El planteamiento que late en la frase entrecomillada ayuda a entender el proyecto de la Sagrada Familia y la fascinación que ejerce entre tantas personas de todo el mundo antes incluso de que hayan concluido las obras. Está previsto que Benedicto XVI consagre el templo el próximo 7 de noviembre y se calcula que 10.000 personas podrán asistir al acto en el interior, pero la cifra es apenas una anécdota al lado de los dos millones que lo visitaron el año pasado. Es fácil intuir que detrás de ese interés multitudinario hay otras razones además de la envergadura del proyecto o del aparente anacronismo que supone una iglesia de esas características en un siglo de laicismo rampante. ¿Cuáles?

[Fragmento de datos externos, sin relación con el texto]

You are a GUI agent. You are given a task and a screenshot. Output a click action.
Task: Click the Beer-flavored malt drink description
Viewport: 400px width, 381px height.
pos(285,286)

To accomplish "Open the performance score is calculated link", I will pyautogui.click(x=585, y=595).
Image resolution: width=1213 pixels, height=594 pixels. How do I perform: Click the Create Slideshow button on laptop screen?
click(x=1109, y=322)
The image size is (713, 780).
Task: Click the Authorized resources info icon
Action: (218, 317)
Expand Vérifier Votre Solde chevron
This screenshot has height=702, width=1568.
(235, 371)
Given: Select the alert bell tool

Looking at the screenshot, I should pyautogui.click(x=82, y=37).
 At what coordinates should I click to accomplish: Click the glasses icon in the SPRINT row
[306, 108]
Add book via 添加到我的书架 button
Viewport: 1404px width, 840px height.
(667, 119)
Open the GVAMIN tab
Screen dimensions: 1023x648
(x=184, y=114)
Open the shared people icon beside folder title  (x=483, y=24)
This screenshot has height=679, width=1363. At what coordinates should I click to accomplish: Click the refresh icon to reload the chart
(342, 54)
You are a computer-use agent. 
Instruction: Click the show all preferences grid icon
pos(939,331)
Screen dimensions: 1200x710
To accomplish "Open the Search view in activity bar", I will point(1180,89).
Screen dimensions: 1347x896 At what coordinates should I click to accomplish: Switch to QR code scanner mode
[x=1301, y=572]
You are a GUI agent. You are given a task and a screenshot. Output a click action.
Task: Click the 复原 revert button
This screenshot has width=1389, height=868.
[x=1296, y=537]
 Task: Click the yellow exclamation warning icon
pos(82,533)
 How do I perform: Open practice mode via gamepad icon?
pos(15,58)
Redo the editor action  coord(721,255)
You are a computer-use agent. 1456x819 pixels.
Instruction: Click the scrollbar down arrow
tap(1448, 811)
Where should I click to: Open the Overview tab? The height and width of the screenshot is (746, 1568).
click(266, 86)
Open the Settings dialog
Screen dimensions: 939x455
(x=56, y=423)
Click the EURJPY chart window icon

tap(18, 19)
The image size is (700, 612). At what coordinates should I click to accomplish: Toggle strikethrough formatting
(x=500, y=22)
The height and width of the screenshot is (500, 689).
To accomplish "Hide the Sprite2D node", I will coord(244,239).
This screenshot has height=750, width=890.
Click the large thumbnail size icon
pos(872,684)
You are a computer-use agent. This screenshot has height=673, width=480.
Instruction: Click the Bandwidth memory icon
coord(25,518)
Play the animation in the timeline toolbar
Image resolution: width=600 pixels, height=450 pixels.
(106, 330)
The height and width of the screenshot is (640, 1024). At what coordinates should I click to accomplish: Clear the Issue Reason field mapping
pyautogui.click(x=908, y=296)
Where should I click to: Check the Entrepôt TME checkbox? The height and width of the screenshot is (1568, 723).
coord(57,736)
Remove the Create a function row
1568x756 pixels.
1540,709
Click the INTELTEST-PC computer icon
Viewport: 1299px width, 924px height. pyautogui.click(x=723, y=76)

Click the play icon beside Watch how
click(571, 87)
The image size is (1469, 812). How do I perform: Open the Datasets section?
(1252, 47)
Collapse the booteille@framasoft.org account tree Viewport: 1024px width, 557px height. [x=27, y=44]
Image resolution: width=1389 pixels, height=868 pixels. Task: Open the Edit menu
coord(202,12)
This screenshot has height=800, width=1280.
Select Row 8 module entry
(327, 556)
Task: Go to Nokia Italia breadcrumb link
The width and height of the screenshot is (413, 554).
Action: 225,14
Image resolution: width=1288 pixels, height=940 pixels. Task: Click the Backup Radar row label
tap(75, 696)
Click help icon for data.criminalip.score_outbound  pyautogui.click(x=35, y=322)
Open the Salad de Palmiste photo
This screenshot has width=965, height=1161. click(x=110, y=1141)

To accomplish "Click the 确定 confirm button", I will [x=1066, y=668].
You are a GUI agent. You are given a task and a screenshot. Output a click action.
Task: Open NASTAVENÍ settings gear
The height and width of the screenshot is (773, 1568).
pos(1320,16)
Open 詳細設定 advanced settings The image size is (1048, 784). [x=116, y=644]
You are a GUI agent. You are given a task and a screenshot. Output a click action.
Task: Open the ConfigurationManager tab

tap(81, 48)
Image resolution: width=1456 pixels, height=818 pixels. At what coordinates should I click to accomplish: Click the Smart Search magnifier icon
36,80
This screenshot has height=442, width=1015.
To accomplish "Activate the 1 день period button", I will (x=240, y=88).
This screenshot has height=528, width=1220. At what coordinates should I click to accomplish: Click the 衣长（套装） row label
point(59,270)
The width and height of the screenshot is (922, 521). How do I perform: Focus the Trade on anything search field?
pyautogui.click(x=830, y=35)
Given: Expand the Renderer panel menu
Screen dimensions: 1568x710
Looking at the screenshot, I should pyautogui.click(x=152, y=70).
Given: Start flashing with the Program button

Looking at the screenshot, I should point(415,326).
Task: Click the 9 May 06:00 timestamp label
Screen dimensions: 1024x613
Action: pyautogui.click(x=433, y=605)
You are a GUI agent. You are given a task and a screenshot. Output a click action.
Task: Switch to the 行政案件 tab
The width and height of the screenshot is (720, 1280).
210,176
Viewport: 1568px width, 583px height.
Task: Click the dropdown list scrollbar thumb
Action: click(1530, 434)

Quizá tengan que ver con lo que Pablo VI escribió a los artistas: “Vuestro oficio, vuestra misión y vuestro arte consiste en descubrir los tesoros del cielo del espíritu y revestirlos de palabra, de colores, de formas, de accesibilidad”.

En el caso de la Sagrada Familia hasta podría decirse que el arte ya no es sólo el camino que asciende hacia Dios sino el que Dios utiliza para descender hacia los hombres. Cuenta la periodista Cristina Sánchez que cuando en 1883 Gaudí se hizo cargo de las obras, cambió la “buena vida” que llevaba por un comportamiento más próximo al Evangelio, imitando a aquellos pintores de iconos que se preparaban con ayuno y oración antes de tomar los pinceles. Gaudí se definió a sí mismo como “un copista de las más perfectas formas creadas por Dios” y puso todo su talento y su esfuerzo en el empeño por reflejar en su arquitectura la Belleza, la Verdad y el Amor.